AI中文摘要
大型语言模型(LLM)智能体正在从请求-响应助手演变为长时间运行的软件参与者:它们在模型调用之间维护状态,分叉子任务,等待外部事件,请求人类授权,生成工具,并执行必须被恢复和审计的副作用。本文提出Agent libOS,一种受库操作系统启发的LLM智能体运行时基础。Agent libOS运行在传统主机操作系统之上;它不实现硬件驱动、内核模式隔离或POSIX兼容操作系统。相反,它将智能体视为一个AgentProcess:一个可调度的执行主体,具有进程标识、父子谱系、生命周期状态、从AgentImage派生的工具表、类型化对象内存、显式能力、人类队列、检查点、事件和审计记录。其核心设计原则是工具是类似libc的包装器;运行时原语是权限边界。文件系统访问、对象访问、睡眠、人类批准、JIT工具注册和外部副作用都在显式能力和策略下在原语边界进行检查。我们描述了设计、威胁模型、Python原型和面向安全的评估。当前原型实现了异步调度、命名空间本地对象内存、运行时集成的人类批准、一次性权限授予、每进程工作目录、shell和图像注册原语、基于libOS系统调用代理的Deno/TypeScript JIT工具、文件系统/对象桥接工具、可注入的资源提供者基础、确定性演示、真实模型烟雾脚本以及撰写时的123个回归测试。Agent libOS不是提高规划器准确性,而是展示了一种运行时基础,在该基础上,长时间运行的LLM智能体可以被调度、授权、恢复和审计,而无需将工具分发视为信任边界。
英文摘要
Large language model (LLM) agents are evolving from request-response assistants into long-running software actors: they maintain state across model calls, fork subtasks, wait for external events, request human authority, generate tools, and perform side effects that must be resumed and audited. This paper presents Agent libOS, a library-OS-inspired runtime substrate for LLM agents. Agent libOS runs above a conventional host operating system; it does not implement hardware drivers, kernel-mode isolation, or a POSIX-compatible operating system. Instead, it treats an agent as an AgentProcess: a schedulable execution subject with process identity, parent-child lineage, lifecycle state, a tool table derived from an AgentImage, typed Object Memory, explicit capabilities, human queues, checkpoints, events, and audit records. Its central design rule is tools are libc-like wrappers; runtime primitives are the authority boundary. Filesystem access, object access, sleeps, human approval, JIT tool registration, and external side effects are checked at primitive boundaries under explicit capabilities and policy.

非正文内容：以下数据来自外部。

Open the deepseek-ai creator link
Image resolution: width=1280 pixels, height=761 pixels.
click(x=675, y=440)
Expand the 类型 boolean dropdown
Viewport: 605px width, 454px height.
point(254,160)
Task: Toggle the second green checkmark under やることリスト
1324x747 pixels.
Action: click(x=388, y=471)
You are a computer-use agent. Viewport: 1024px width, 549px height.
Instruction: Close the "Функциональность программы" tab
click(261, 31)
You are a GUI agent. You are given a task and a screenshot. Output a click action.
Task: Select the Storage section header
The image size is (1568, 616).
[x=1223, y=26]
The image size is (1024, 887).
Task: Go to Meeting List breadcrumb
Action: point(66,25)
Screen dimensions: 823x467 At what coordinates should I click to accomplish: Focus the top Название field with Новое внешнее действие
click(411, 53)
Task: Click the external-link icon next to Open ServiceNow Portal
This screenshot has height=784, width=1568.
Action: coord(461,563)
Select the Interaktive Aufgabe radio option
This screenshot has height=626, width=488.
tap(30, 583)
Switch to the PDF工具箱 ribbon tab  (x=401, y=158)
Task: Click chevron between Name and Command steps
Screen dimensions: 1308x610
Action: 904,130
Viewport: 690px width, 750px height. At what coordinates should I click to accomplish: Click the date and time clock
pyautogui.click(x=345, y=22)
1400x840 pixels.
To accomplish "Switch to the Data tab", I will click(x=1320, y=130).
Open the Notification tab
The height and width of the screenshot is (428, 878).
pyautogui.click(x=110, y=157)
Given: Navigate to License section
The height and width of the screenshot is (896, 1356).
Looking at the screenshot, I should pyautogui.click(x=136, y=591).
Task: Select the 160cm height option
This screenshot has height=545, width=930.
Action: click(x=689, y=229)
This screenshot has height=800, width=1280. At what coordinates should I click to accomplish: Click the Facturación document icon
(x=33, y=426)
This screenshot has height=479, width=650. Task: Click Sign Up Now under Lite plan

We describe the design, threat model, Python prototype, and safety-oriented evaluation. The current prototype implements async scheduling, namespace-local Object Memory, runtime-integrated human approval, one-shot permission grants, per-process working directories, shell and image-registration primitives, Deno/TypeScript JIT tools over a libOS syscall broker, filesystem/object bridge tools, an injectable Resource Provider Substrate, deterministic demos, real-model smoke scripts, and 123 regression tests at the time of writing. Rather than improving planner accuracy, Agent libOS demonstrates a runtime substrate in which long-running LLM agents can be scheduled, authorized, resumed, and audited without treating tool dispatch as the trust boundary.